If the three Allied Great Powers agreed that the transfer should be carried out in an orderly and humane manner, they only thereby gave expression to the standpoint maintained by the Czechoslovak Government from the outset.
As the Czechoslovak Government took the liberty of informing you in their earlier communications, the whole administrative, economic, financial and social restoration and consolidation of the state are held back and partly even rendered impossible as long as the transfer is not effected. The Czechoslovak Government are, therefore, particularly interested that the Allied Council in Germany should accomplish the tasks with which it has been entrusted by the Berlin agreement on transfer in the shortest possible space of time so that, now that the harvest work is over, the transfer of the German population from Czechoslovakia might be started as soon as possible and carried out within a period of about one year. In order to make it easier for the Allied Control Council to execute its tasks in the matter of the transfer, the Czechoslovak Government are prepared to send to Berlin a delegation of experts with all the necessary material and appropriate proposals. The Czechoslovak Government would be grateful if the Government of the United States would kindly notify thereof their representative on the Control Council.

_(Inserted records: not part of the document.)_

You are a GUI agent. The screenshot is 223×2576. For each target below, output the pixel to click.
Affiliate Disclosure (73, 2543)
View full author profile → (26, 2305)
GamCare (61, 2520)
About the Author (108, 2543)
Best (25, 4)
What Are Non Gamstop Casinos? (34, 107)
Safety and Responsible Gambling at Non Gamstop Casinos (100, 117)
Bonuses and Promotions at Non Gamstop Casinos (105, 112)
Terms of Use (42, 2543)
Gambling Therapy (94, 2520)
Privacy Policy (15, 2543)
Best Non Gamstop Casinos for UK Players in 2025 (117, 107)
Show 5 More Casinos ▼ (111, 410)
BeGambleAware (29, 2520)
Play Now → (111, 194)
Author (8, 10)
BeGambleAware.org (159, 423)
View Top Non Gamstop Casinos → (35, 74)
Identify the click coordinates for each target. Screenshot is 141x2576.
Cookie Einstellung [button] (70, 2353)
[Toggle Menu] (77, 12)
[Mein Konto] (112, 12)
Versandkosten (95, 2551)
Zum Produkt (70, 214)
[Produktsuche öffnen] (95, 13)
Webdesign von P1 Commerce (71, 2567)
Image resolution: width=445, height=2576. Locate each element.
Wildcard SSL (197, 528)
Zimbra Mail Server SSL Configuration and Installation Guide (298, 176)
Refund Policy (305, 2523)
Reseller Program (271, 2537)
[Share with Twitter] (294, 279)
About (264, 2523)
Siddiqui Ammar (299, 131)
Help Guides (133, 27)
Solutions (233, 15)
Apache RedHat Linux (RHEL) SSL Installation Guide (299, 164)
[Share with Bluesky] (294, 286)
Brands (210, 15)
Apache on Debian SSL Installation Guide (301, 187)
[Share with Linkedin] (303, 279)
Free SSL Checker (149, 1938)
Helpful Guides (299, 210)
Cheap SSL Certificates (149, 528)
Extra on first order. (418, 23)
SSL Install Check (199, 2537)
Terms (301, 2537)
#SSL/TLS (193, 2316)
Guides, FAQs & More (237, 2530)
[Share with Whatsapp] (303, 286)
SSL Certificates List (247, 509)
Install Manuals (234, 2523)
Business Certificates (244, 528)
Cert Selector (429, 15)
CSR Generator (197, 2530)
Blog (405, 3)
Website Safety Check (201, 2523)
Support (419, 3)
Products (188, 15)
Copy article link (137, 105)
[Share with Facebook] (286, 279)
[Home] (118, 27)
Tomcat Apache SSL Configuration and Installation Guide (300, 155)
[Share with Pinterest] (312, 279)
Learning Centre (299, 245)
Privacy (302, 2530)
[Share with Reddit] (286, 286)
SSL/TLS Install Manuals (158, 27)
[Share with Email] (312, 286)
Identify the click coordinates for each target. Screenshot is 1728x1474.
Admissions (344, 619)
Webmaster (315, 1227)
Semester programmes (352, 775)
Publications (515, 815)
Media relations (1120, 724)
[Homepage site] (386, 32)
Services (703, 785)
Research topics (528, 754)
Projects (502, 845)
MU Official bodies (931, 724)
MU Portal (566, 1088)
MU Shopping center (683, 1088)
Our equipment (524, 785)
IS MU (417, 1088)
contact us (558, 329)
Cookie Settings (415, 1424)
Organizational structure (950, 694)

The Berlin agreement makes no mention of the exchange of the Hungarian population in Czechoslovakia for the Czechoslovak population in Hungary. If, however, the three Allied Great Powers, represented at the Berlin Conference, expressed their agreement with the transfer of Germans from Czechoslovakia, it may be presumed that these Great Powers also agree with the exchange of the Hungarian population, for in favour of this exchange and its quick accomplishment speak the same reasons, dictated by considerations for the ensuring of peace and quiet in Central Europe as well as by the urgent need for quick restoration and consolidation of the state from the administrative, economic, financial, social and other aspects, as in the case of the transfer of Germans from Czechoslovakia. The Czechoslovak Government, therefore, request that the Control Council in Budapest should be charged, with regard to the exchange of Hungarian population for Slovakian population, with tasks analogous to those entrusted to the Control Council in Berlin in the matter of the transfer of German population. The Czechoslovak Government are prepared to send to Budapest a delegation of experts analogous to that which they contemplate sending to Berlin.
[Page 1271]A similar note is being addressed to the representatives of the Government of the United Kingdom and USSR.